**Quoted text**
________________

U.S. inflation is slowing down, still far from the Federal Reserve’s target

Federal Reserve is expected to announce a 25 basis point increase in July
U.S. inflation is slowing down, still far from the Federal Reserve’s target

The U.S. inflation rate wasn’t expected to fall this fast this June. It reached 3 percent compared to 4 percent the previous month, while expectations were pointing to 3.1 percent.

As a result, the U.S. inflation rate reached its lowest since March 2021. However, it still remains higher than the Federal Reserve’s target of 2 percent, according to figures released by the U.S. Department of Labor on Wednesday.

Following this decrease, it is widely expected that the Federal Reserve will announce a 25 basis point increase when it meets on July 24th and 25th.

In just one month, consumer prices rose 0.2 percent compared to 0.1 percent in May.

The monthly pace was lower than analysts had expected, as they had forecasted a 0.3 percent price increase.

Similarly, core inflation, which excludes food and energy prices, slowed down to 4.8 percent on an annual basis, compared to 5.3 percent the previous month, and the rate for one month (0.3 percent) was slightly lower than expected (0.4 percent).

________________

**Provided records**
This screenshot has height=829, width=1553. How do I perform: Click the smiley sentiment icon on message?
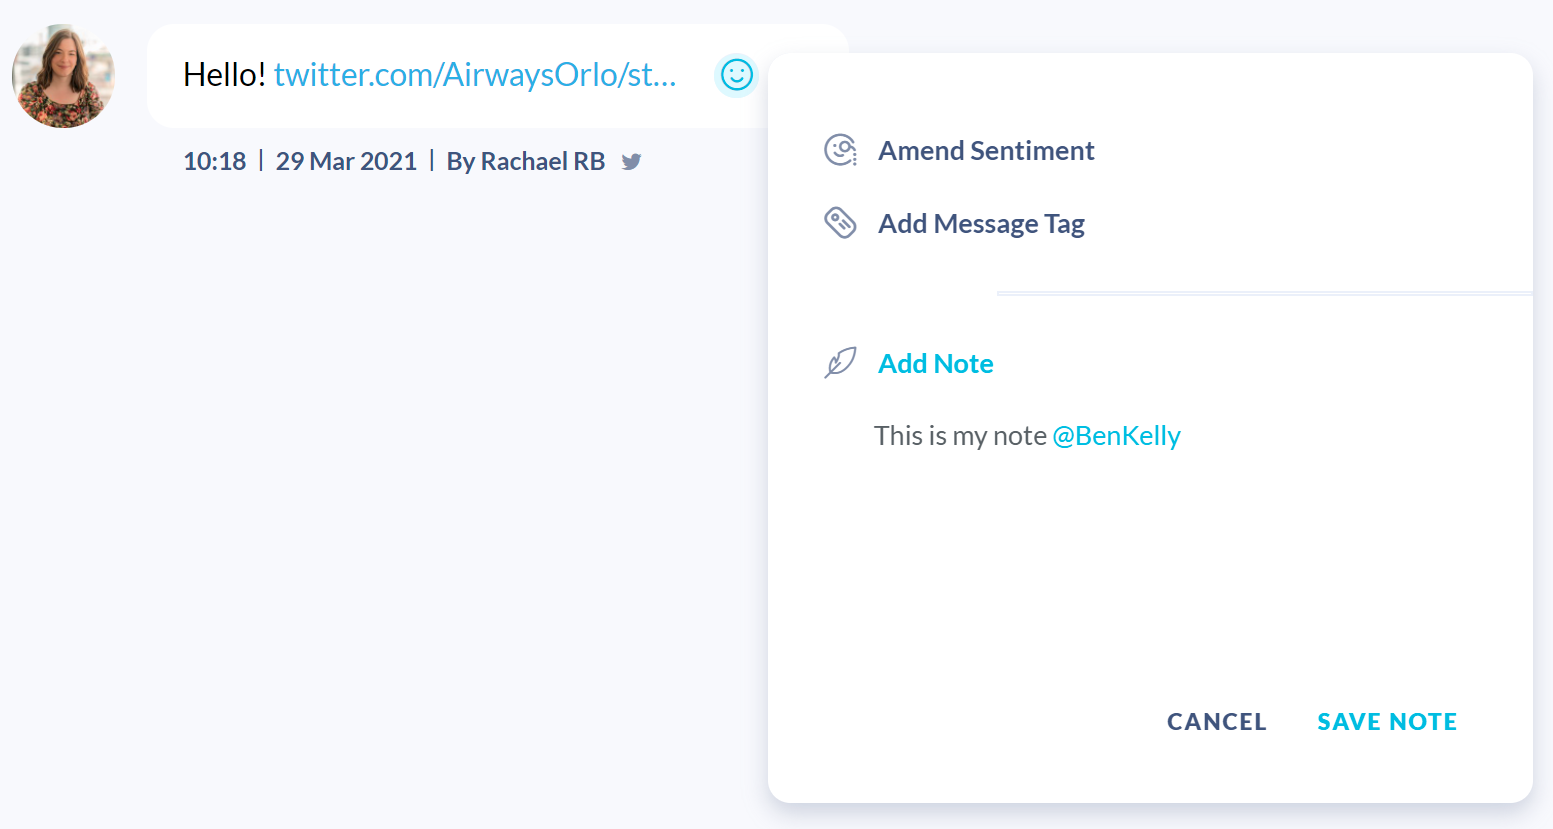[737, 75]
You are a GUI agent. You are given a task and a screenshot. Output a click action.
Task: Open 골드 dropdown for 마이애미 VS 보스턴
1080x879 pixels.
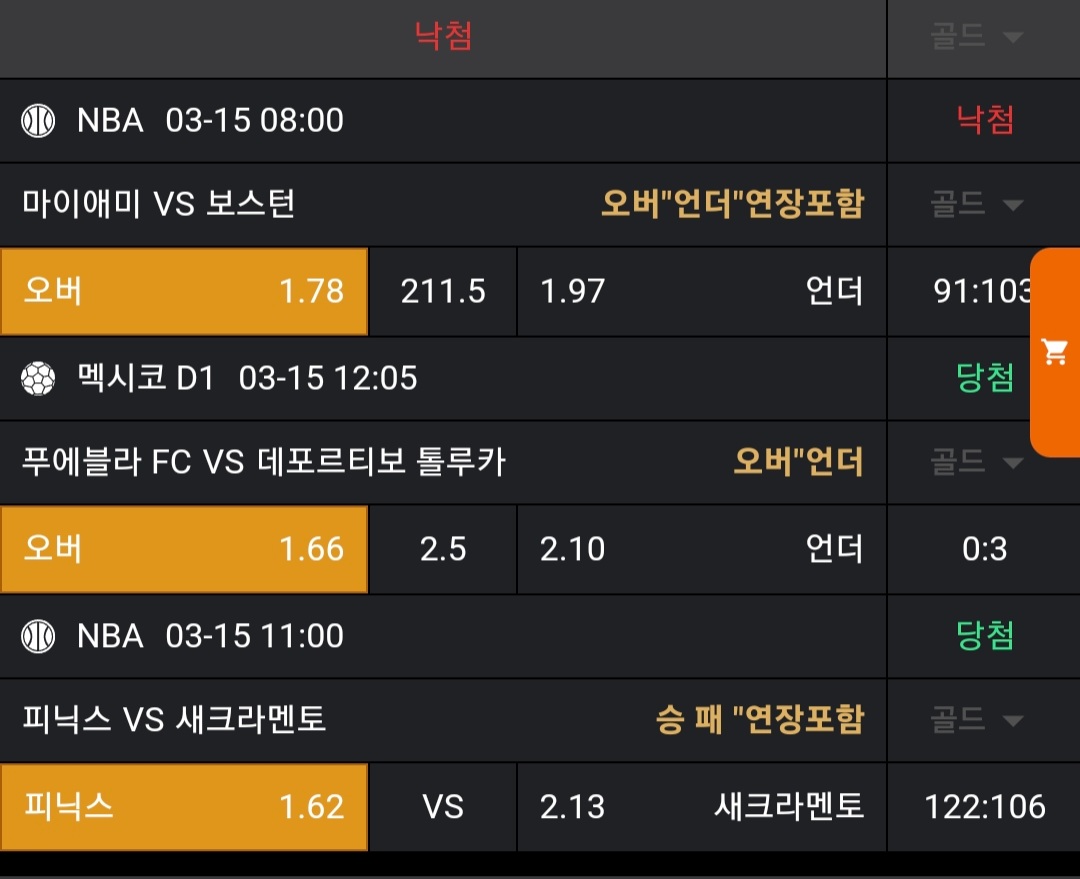[x=977, y=205]
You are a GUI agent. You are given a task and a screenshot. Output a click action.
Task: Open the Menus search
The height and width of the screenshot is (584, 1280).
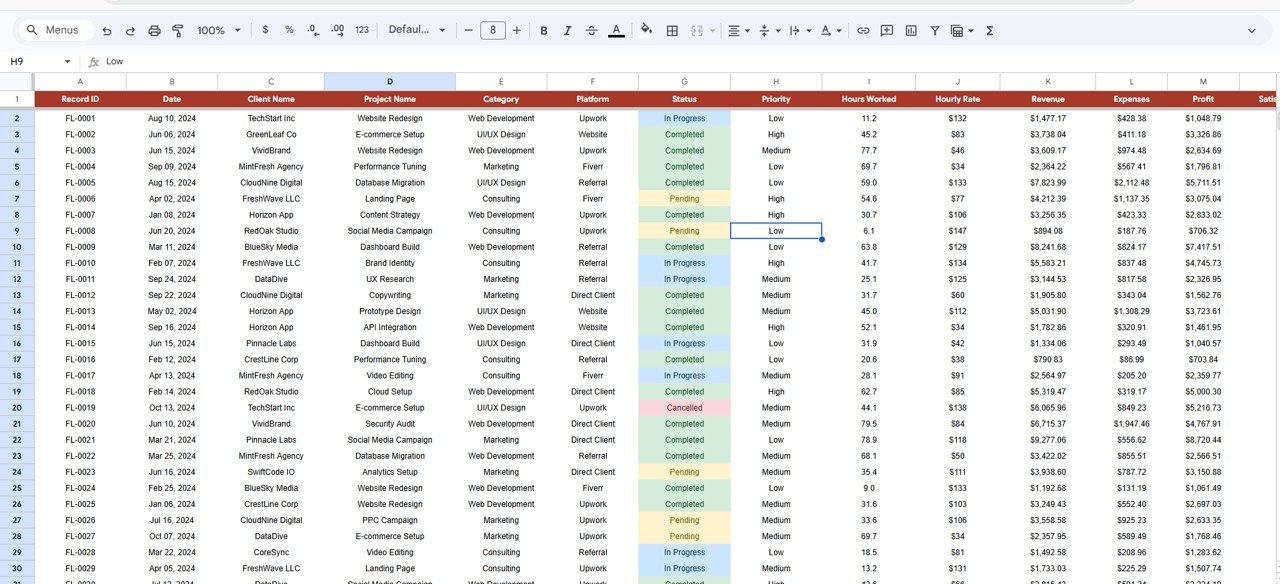[54, 30]
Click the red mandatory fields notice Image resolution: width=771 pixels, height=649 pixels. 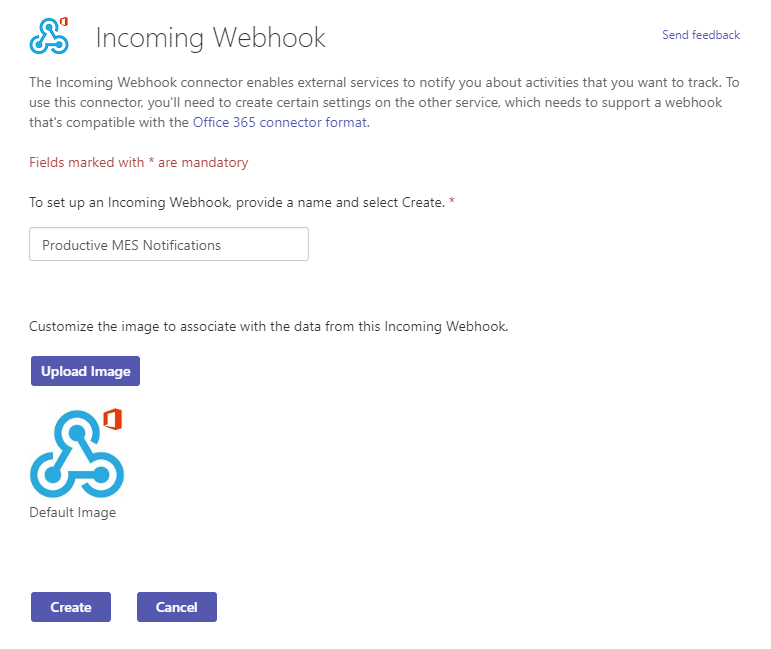139,162
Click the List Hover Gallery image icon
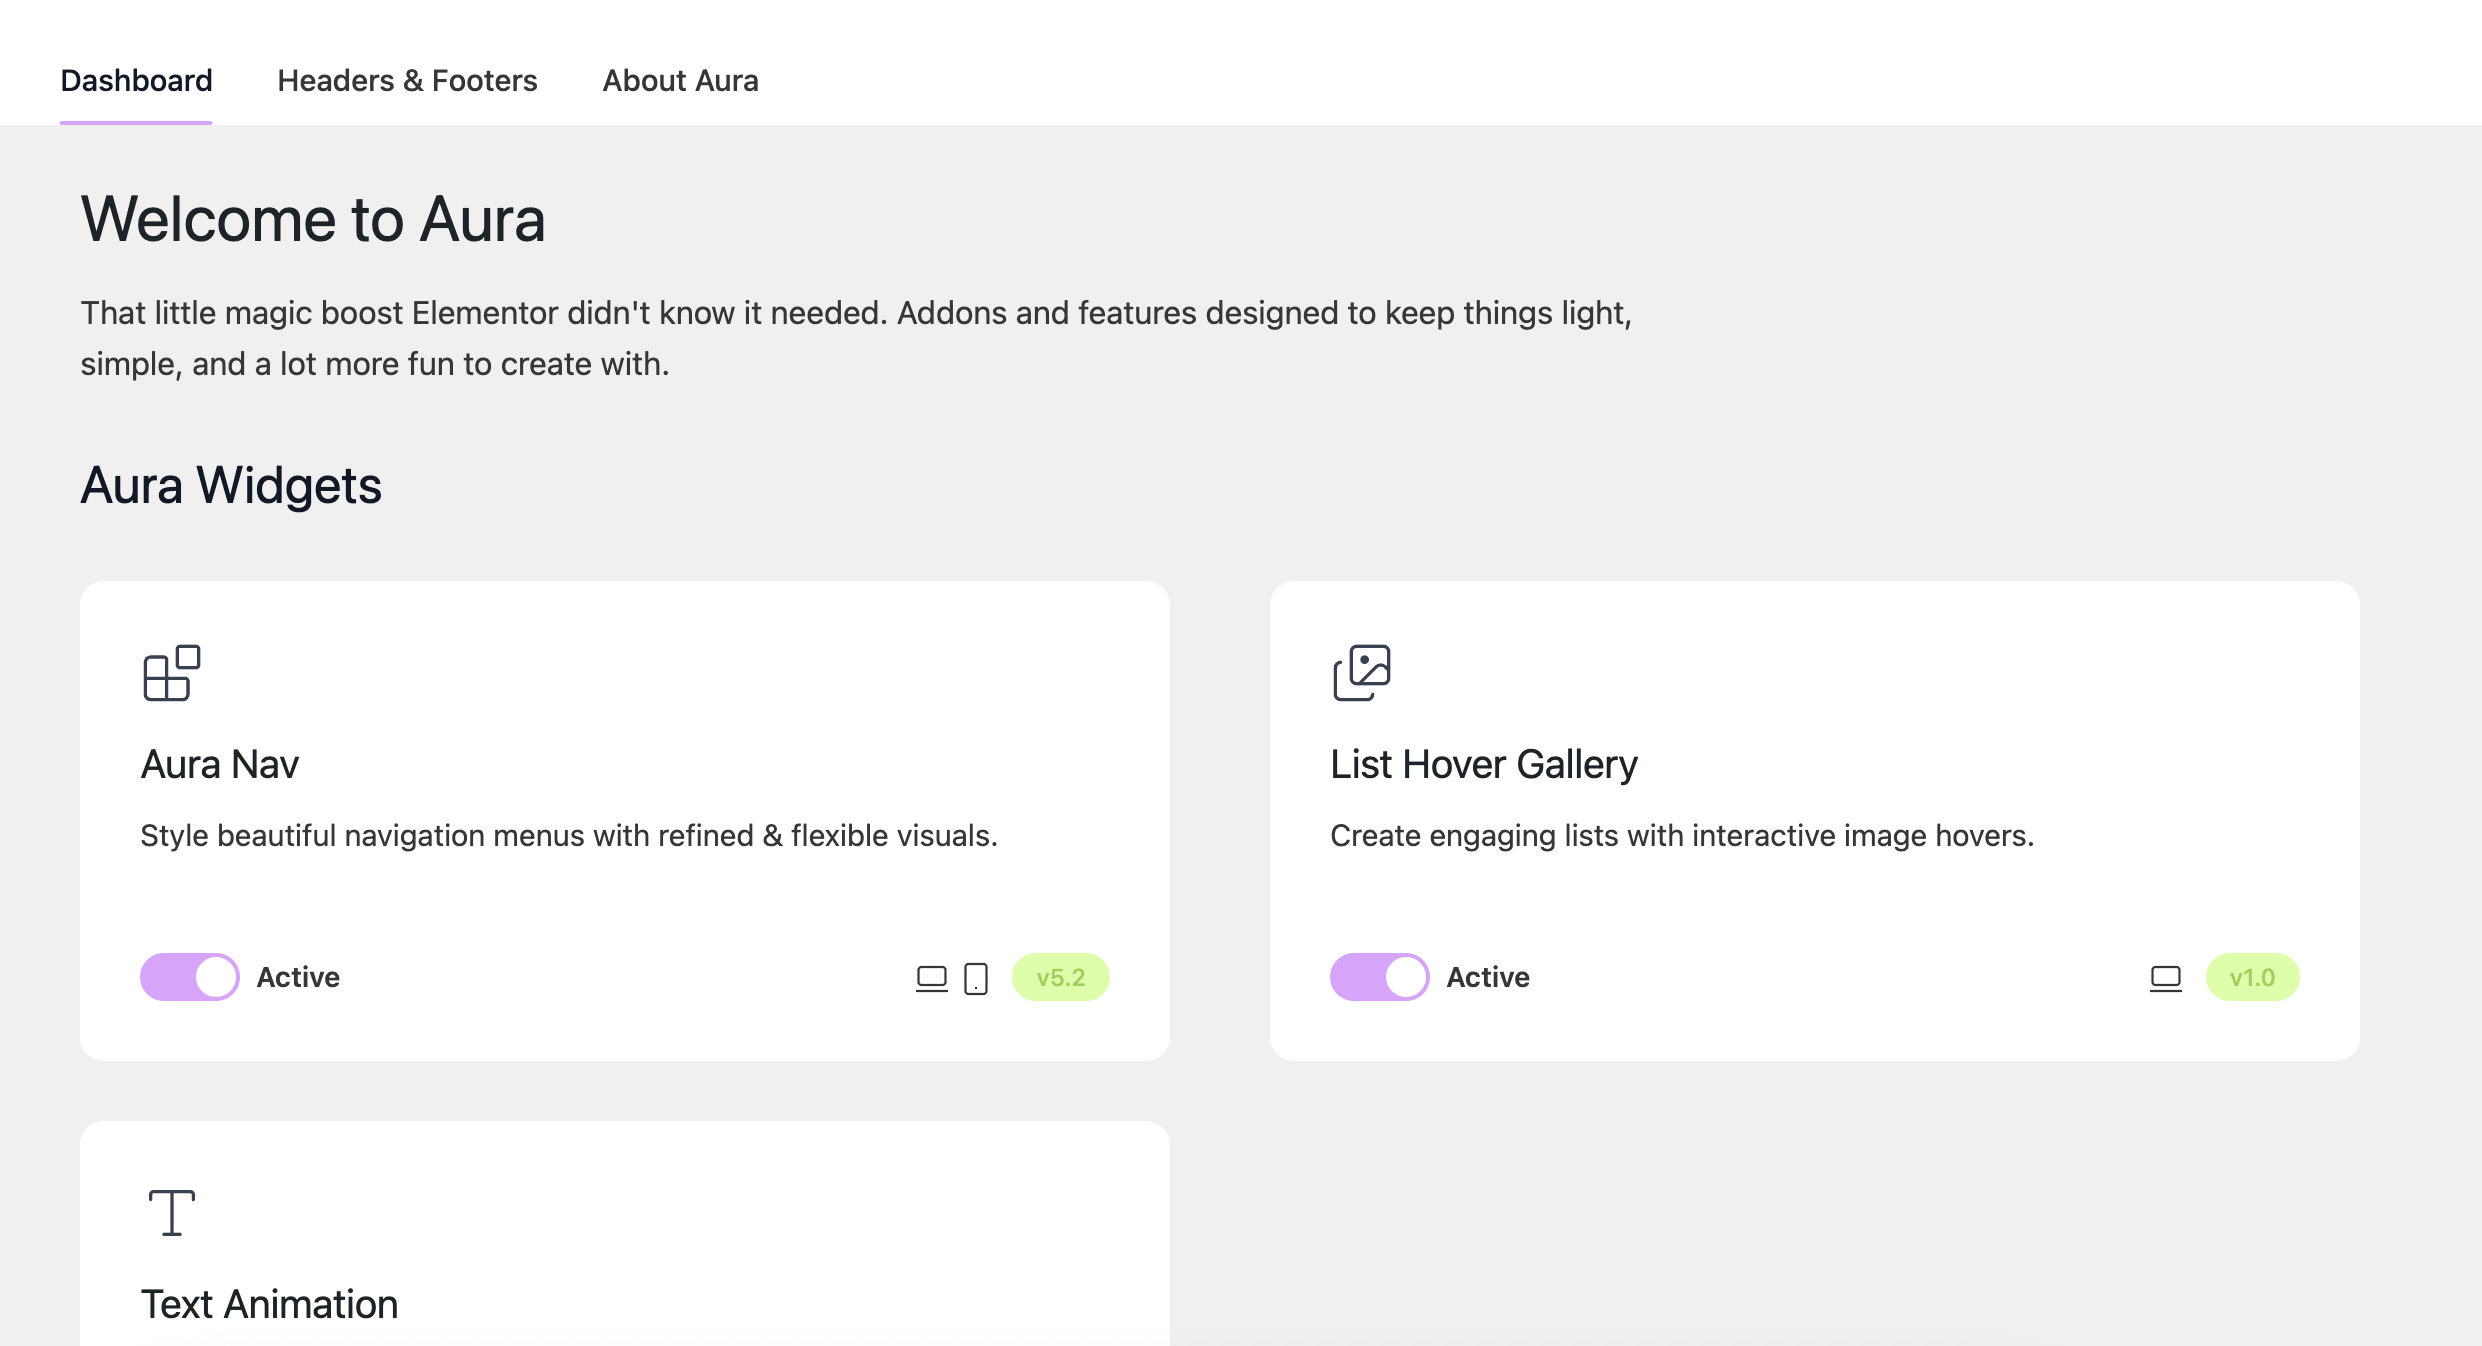The height and width of the screenshot is (1346, 2482). click(1360, 673)
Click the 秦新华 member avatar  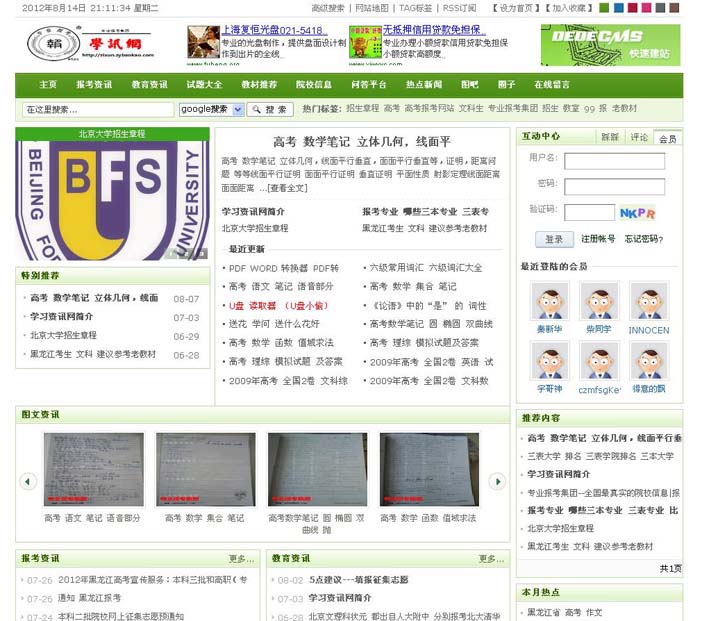coord(549,301)
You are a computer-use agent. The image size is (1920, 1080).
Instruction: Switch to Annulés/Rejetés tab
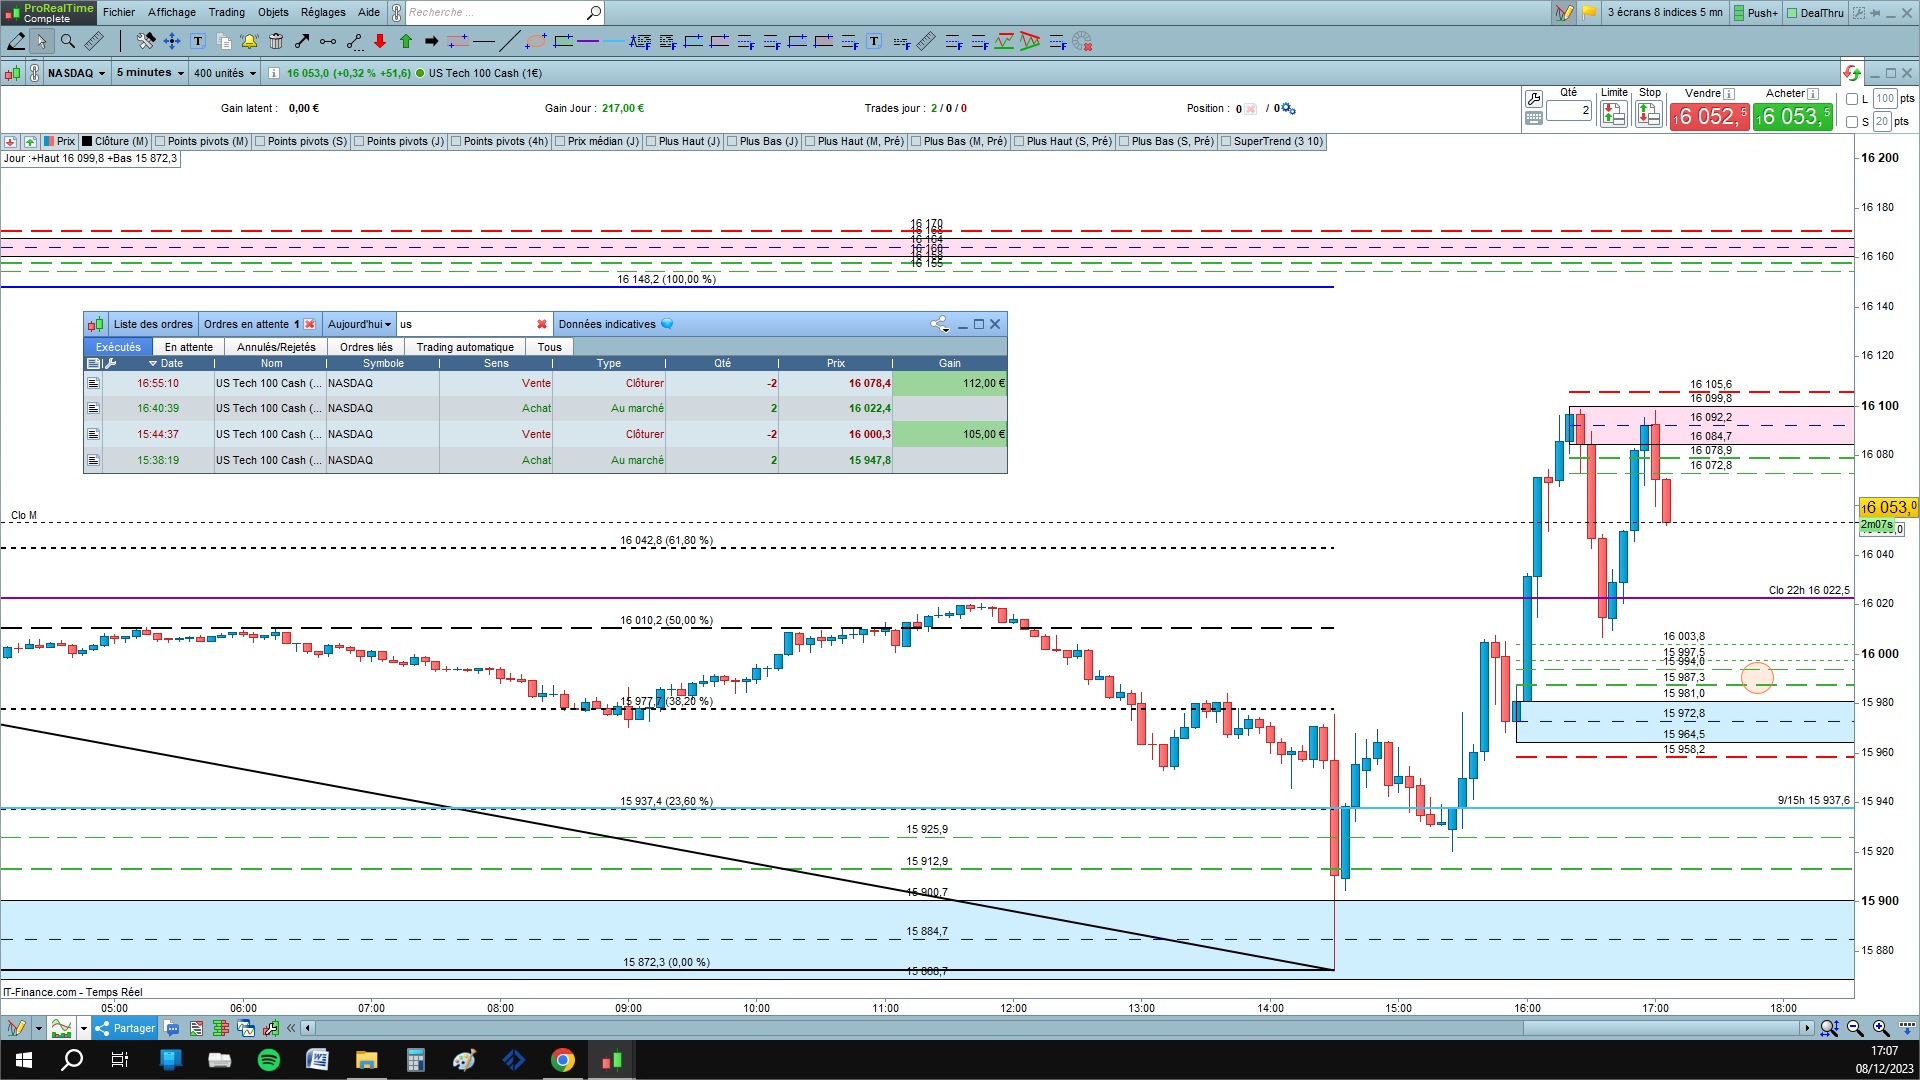276,347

________________

**Short task 1**
According to the inflation article, what was the U.S. inflation rate in June?
**Short task 2**
From the inflation article, extract the stretch from "The U.S. inflation rate wasn’t" through "to 3.1 percent.".

**Expected answer 1**
3 percent

**Expected answer 2**
The U.S. inflation rate wasn’t expected to fall this fast this June. It reached 3 percent compared to 4 percent the previous month, while expectations were pointing to 3.1 percent.